Analysis of Differential Translation Profiles of Human Bone Marrow Mesenchymal Stem Cells during Osteogenic Differentiation.

Abstract

Objective: To explore the differential translation profiles and coding products of human jaw bone marrow mesenchymal stem cells (h-JBMMSCs) during osteogenic differentiation.

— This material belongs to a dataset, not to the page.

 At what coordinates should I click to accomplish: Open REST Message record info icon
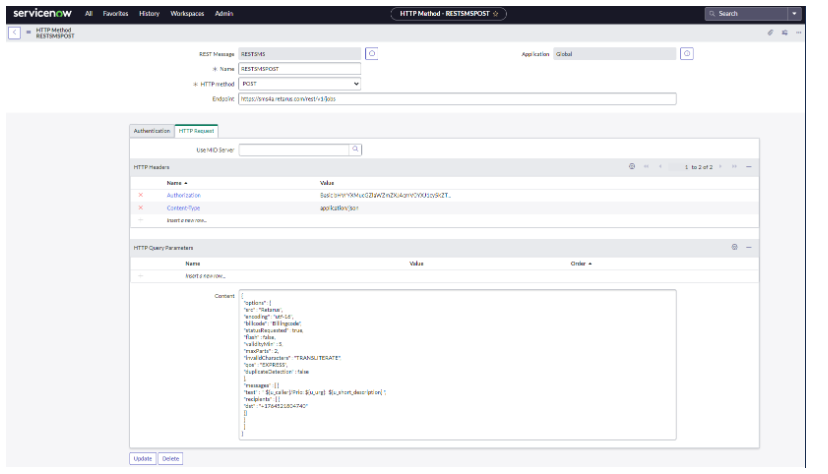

Methods: Ribo-seq was used to examine the differential translated genes (DEGs), open reading frames (ORFs) and genes associated with the osteogenic differentiation phase of h-JBMMSCs. Western blotting (WB) was performed to detect the expression of osteocalcin (OCN) and bone sialoprotein (BSP). Alkaline phosphatase (ALP) activity and alizarin red staining (ARS) were used to detect osteogenic differentiation. A lentivirus containing 5'UTR-ORF-GFPmut was designed to transfect h-JBMMSCs, and fluorescence and green fluorescent protein (GFP) expression were analysed. The SNHG1 peptide was synthesised for osteogenic induction and to detect osteogenic markers.

Results: A total of 53,432 ORFs were detected and 199 candidate translation sORFs, including lncRNA SNHG1, were identified after removing the annotated protein-coding genes. In addition, the 5'UTR-ORF-GFPmut showed green fluorescence and expressed GFP. Knockdown of the lncRNA SNHG1 increased the ALP activity of h-JBMMSCs, promoted the expression of OCN and BSP, and enhanced the intensity of ARS and calcium ion content. However, overexpression of lncRNA SNHG1 and the SNHG1 polypeptide inhibited the osteogenic differentiation of h-JBMMSCs.

Conclusion: LncRNA SNHG1 inhibited the osteogenic differentiation of h-JBMMSCs. LncRNA SNHG1 can encode a peptide of 19-amino acid and inhibit the osteogenic differentiation of h-JBMMSCs.